Чувство ответственности, а ещё немного он, пусть Данила об этом и не знал.
Когда вот тут же, четыре года назад, ей стало совсем сложно, когда показалось, что силы кончаются, она скользила взглядом по толпе, толком не зная, что та самая толпа может ей дать. И только увидев его, поняла, что поддержку. Никто другой. Только он.
В ней тогда скопилась прорва боли. Её «безразличное» стекло трещало. И только ему не страшно было позволить увидеть, как плохо.
Только он не отвел взгляд. Не скривился. Не улыбнулся как бы извинительно…
Впитал. Не знал об этом, а помог.
— Ты приезжал сюда когда-то? — Санта спросила, на секунду жмурясь. Постаралась побыстрее вытолкнуть себя оттуда, где было совсем плохо.
Данила ответил не сразу. Он всё так же смотрел на памятник, потом медленно перевел голову из стороны в сторону.
— Не приезжал. — И сказал правду. Моргнул, глянул вниз. — Я не верю, что есть смысл говорить памятнику то, что не было сказано человеку. Но я его помню. И часто благодарю.
Наверное, другого ответа от Данилы Санта не ожидала. Да и не хотела бы. Отчасти даже согласна с ним. Просто… Она не приезжать не может.
Она не знала, как всё устроено там, куда попадают после смерти. Но ей было бесконечно важно, чтобы папе там не было холодно, одиноко, чтобы он чувствовал… Всегда чувствовал её любовь. Чтобы он не сомневался: его тут помнят.
— Ты только не недооценивай меня, хорошо?
Услышав наверняка неожиданный вопрос, Данила немного напрягся, Санта почувствовала это, улыбнулась непроизвольно…
Опять вскинула взгляд, поборола желание потянуться к его лицу и разгладить эту чертову складку между бровей…
— Папа нас с мамой всегда и от всего ограждал. Я понимаю, что это забота. Но не делай так. Я же вижу, тебя что-то гложет…
Санта говорила, Данила хмурился сильнее. И ей бы остановиться, наверное… Во всяком случае, он бы явно этого хотел, но рядом с папой просто стыдно быть идущей на попятную трусихой.
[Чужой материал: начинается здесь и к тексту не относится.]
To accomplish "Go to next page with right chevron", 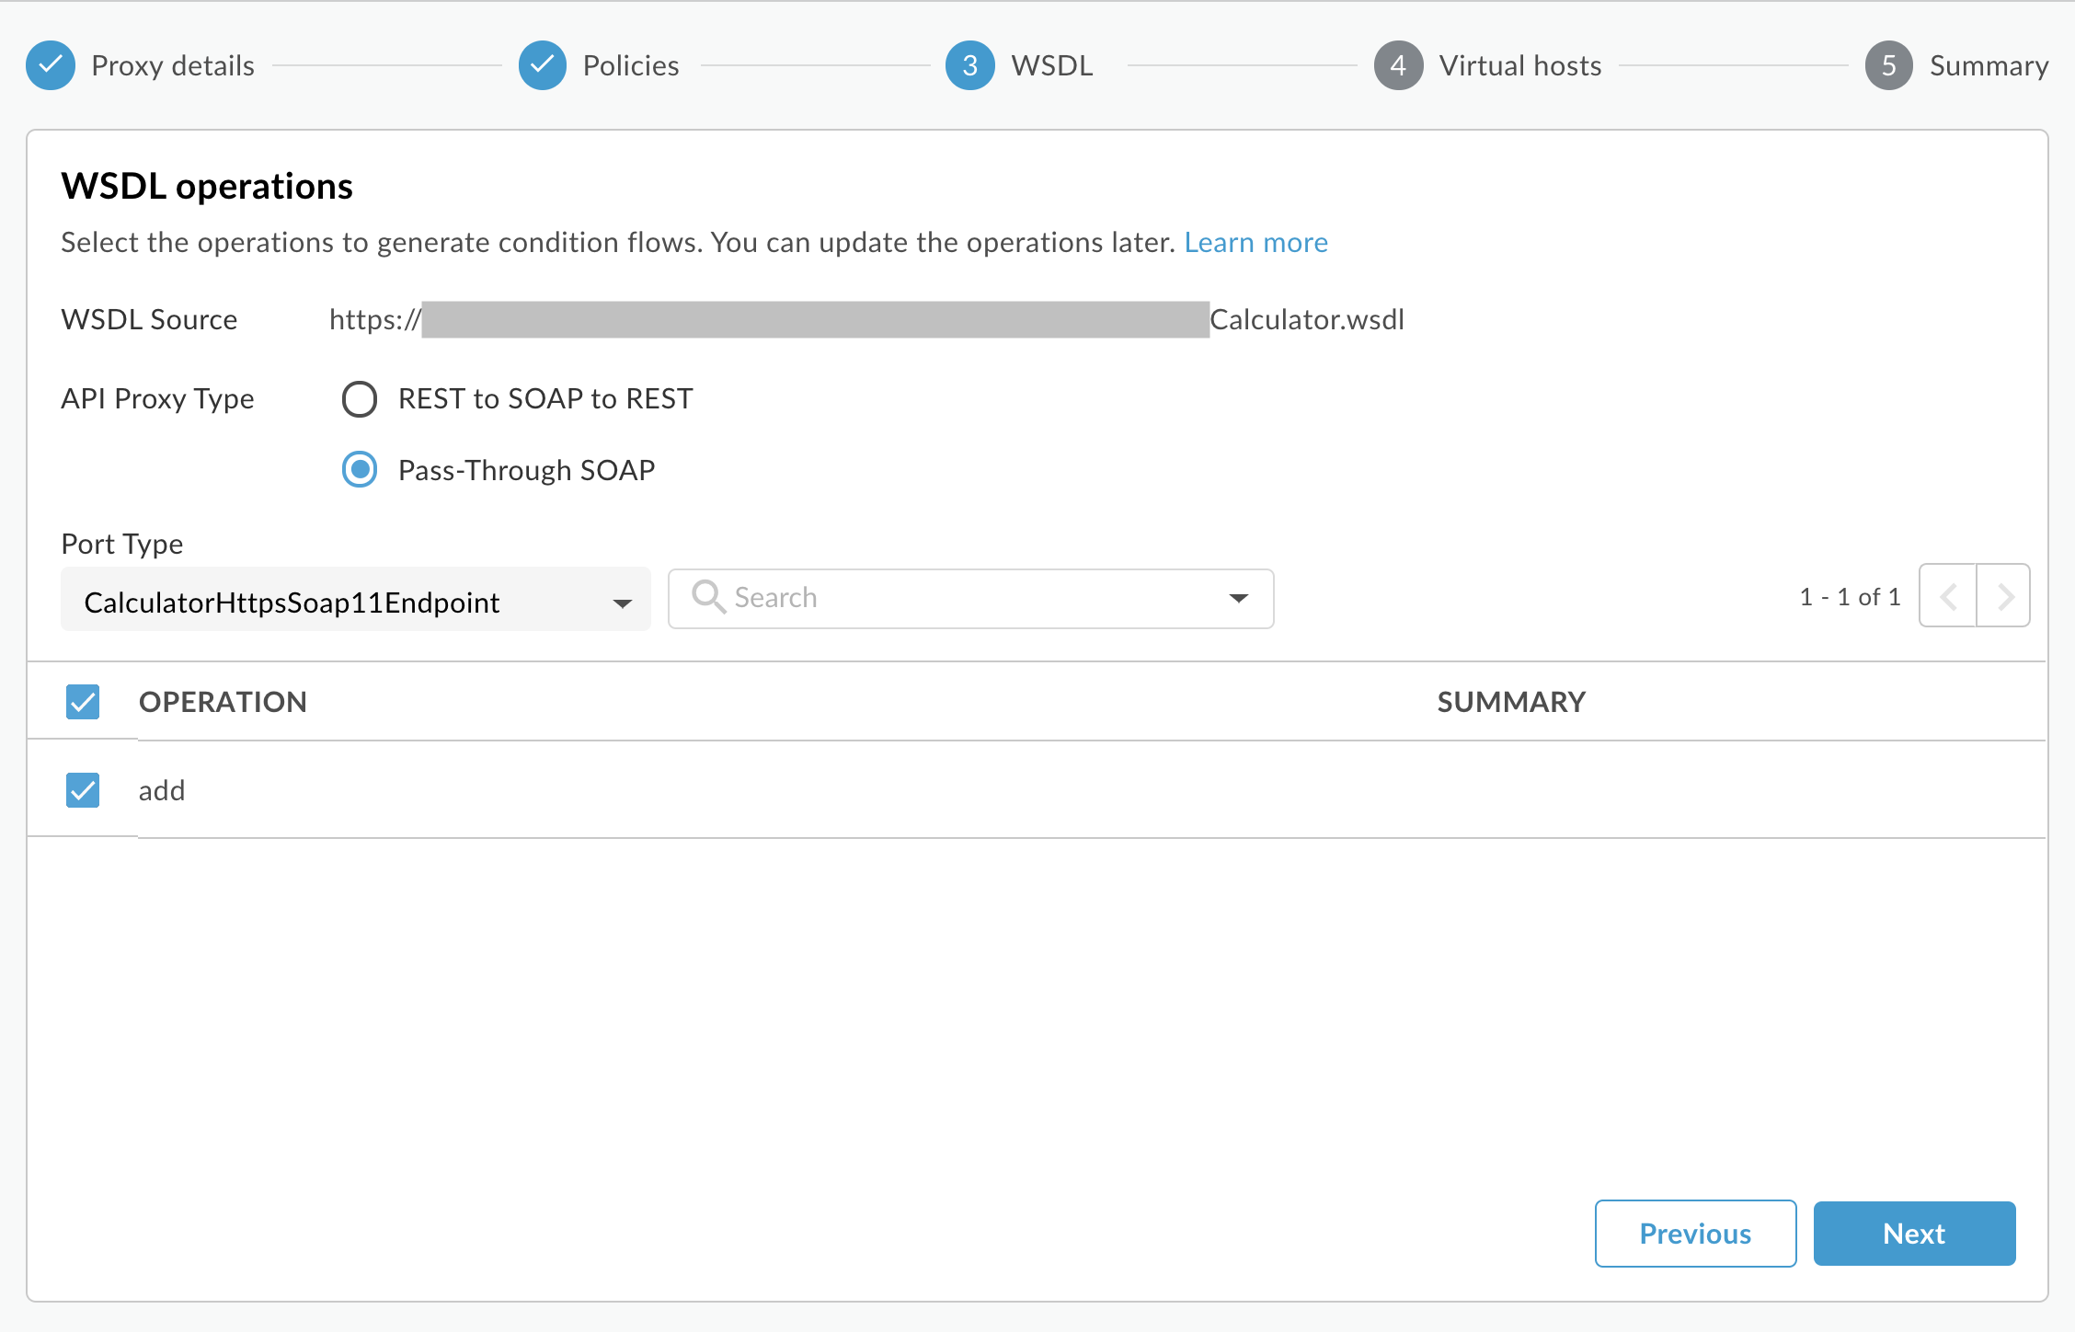I will 2005,597.
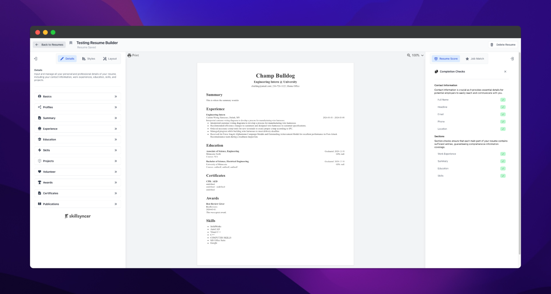
Task: Click the Completion Checks list icon
Action: [436, 72]
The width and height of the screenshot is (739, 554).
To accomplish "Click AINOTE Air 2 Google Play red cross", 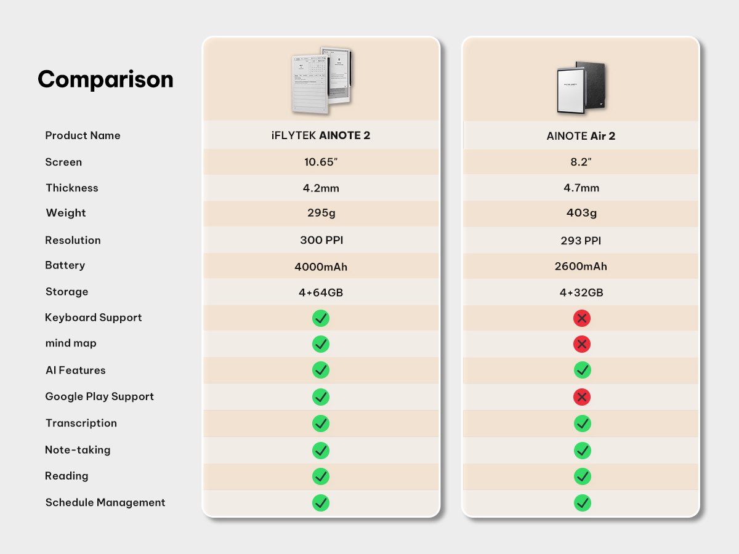I will pos(581,397).
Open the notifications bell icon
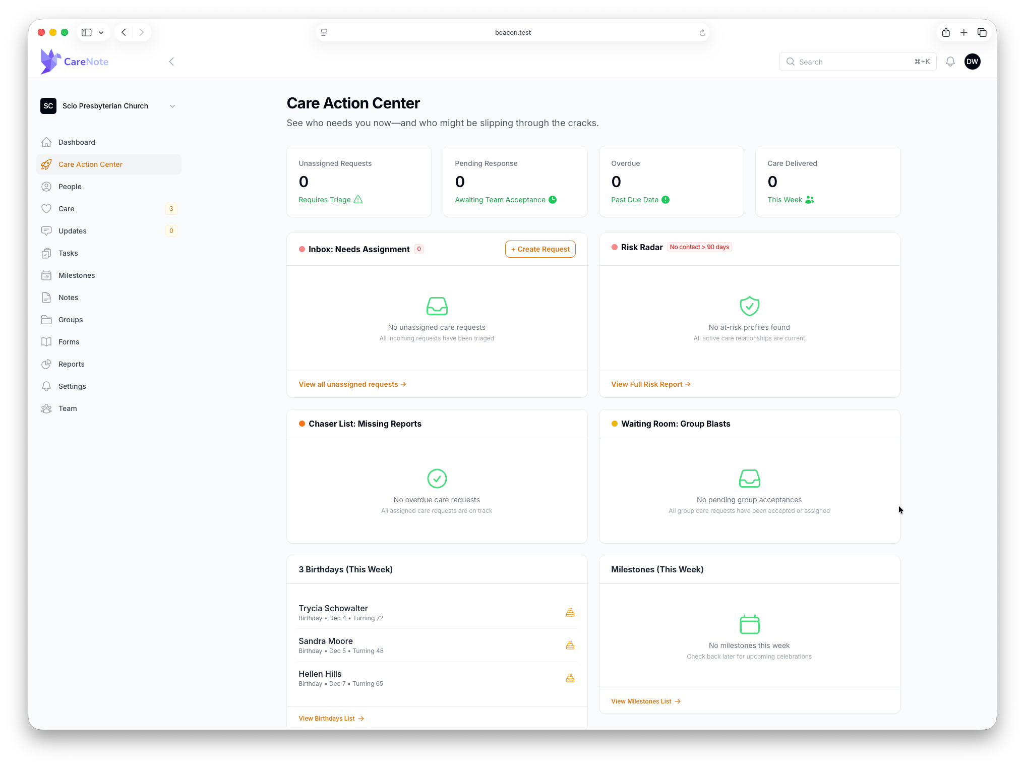Viewport: 1025px width, 767px height. click(x=950, y=62)
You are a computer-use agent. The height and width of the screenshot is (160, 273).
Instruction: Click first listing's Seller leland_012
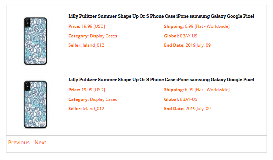(86, 45)
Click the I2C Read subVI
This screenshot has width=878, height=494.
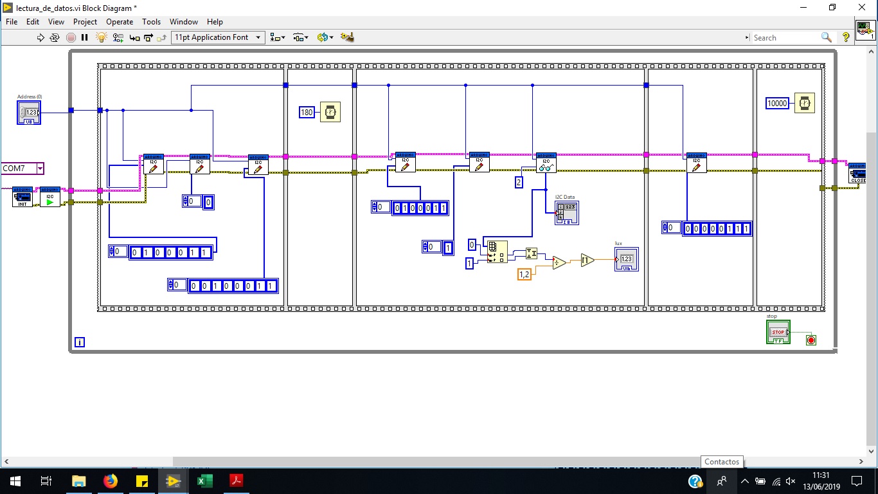(546, 163)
— Мне Аля сказала, что ты встречался со своей Ритой…
Напряжения в Даниле стало больше. Он и сам закаменел, и скулы будто… Смотрел вниз на Санту… Молчал…
А ей не страшно…
Она отпускает воротник, тянется к его щеке, гладит…
— Если ты сомневаешься, Дань…
И сама толком не знает, как собирается закончить мысль, но Данила не дает.
Разворачивает от памятника, обнимает так, что даже дышать сложно, бьющий по глазам свет снега и серого неба сменяют чернота плотной ткани. Данила вжимает Санту в себя и держит.
Так не ведут себя сомневающиеся люди.
— Не слушай Алю, Сант. Никого не слушай. Я тебя люблю. В этом не сомневаюсь…
Скорее люди, боящиеся отпустить. А может даже потерять.
Но это же глупости…
— Идем к машине…
Данила просит, Санта кивает, как может.
— Да, идем…
Она от него никуда.
Глава 11
— Санта Петровна, вы далеко?
Обращение Альбины застало Санту уже у лифтов. Первым желанием было развернуться и бросить в ответ: «не ваше, Альбина Николаевна, дело…», потому что пусть Даниле Санта верила, злость на благодетельницу-подругу так и не прошла.